There was one broad area of exception—the usual one, I guess. If he wanted very badly for something to happen, he would sometimes have a false hunch; so he was unreliable on important matters involving himself or his family. And sometimes he couldn't tell ordinary dreams from psychic dreams. It was a tricky gift—just like ordinary sight—in the sense that it could shade off from certain to doubtful. Some things he saw the way you see things on a bright, clear day; other things he saw as if in fog, or at night during a thunderstorm. He moved back and forth through time like a prophet, as if one really could slip out of time into eternity. He did see things, there was no doubt of that. If he saw a thing happening—plainly saw it—then if it was something in the past you could be sure it had happened exactly as he said, and if it was something in the future, then all the armies in the world couldn't prevent it. Pretty often the vision was trivial, as I said. He'd know what his birthday presents were before he opened them. He'd mention things he'd read in the paper before the paper came.”

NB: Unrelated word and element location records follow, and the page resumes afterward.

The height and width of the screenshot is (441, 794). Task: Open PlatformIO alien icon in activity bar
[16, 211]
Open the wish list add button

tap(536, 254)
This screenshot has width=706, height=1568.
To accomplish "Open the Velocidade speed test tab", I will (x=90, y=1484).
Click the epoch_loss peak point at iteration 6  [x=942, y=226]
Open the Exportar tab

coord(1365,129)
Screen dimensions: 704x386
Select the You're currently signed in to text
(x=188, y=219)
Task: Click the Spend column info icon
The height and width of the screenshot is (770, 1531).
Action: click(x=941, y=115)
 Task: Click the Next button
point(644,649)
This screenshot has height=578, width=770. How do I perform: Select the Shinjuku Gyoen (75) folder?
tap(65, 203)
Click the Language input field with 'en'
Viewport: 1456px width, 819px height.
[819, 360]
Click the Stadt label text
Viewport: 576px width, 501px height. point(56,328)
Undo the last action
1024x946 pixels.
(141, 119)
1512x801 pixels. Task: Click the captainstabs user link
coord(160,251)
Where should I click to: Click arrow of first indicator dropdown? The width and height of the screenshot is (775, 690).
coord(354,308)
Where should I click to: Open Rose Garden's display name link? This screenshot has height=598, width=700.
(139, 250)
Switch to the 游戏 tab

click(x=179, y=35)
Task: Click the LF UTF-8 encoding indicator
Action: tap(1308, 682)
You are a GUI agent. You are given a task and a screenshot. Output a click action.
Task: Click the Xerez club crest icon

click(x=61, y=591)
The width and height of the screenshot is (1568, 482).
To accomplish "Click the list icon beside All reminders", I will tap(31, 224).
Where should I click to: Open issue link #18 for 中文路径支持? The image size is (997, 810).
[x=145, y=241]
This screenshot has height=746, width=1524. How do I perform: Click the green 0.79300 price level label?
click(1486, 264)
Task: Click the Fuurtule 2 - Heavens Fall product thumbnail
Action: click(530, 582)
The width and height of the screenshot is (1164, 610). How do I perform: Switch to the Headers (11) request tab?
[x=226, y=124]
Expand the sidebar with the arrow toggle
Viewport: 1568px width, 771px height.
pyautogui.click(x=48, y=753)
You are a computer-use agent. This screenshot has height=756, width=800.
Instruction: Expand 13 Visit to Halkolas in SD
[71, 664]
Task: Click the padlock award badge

This time when Mickelsson stopped speaking, Jessica said nothing, and she was silent for so long he turned his head to look at her, to see if he'd put her to sleep. She opened her eyes as he did so, looking straight into Mickelsson's, and said, “You want to know something? I think
you're
psychic, Pete. I've had a feeling all along that you might be, but what you tell me about your grandfather makes me sure of it. I think that whoever it was that came to your bedroom was actually somebody.”

“I don't know,” he said.

“Listen, let's try something.” She was suddenly wide awake. “Tell me something you can't possibly know. Tell me something about my mother!”

He laughed.
“I
can't do that. She walks with a limp, she has trouble sleeping, her hair's very white—”

“That's
right,
Peter! That's
good!”

Again he laughed. “All I did was guess her age.”

“Oh, Pete,” she said, petulant, still determined. “Well, let's think of something else.” She was silent for a moment. Then: “Tell me what will happen to the Spragues.”

Reluctantly, he closed his eyes. All he could see was an image of flickering light from the woodstove, which his mind somehow imposed upon the doors and windows of the old, gray Sprague house up the mountain. As the image began to feel nightmarish he opened his eyes and said, “I forgot to tell you one thing about my grandfather's second sight. Anything he saw, if it wasn't absolutely trivial, was horrible. He never saw somebody winning his race, or a woman being handed her healthy new baby. He saw railroad bridges buckling and the train spilling over. He'd get an image of a wrecked car sitting beside a highway, and a young girl's head in the grass. He'd get an image of somebody's child screaming, running out of the house with her nightdress on fire. That's how it is with psychics, or so I've read. It's somehow pain and death that cry out to be noticed; the rest floats by and gets forgotten—maybe sufficient to itself.”

“How awful!” Jessica said. Then immediately, so that once again he was almost alarmed by the quickness of her mind, “What made you think of that? Did you see something frightening when I asked you to tell me about the Spragues?”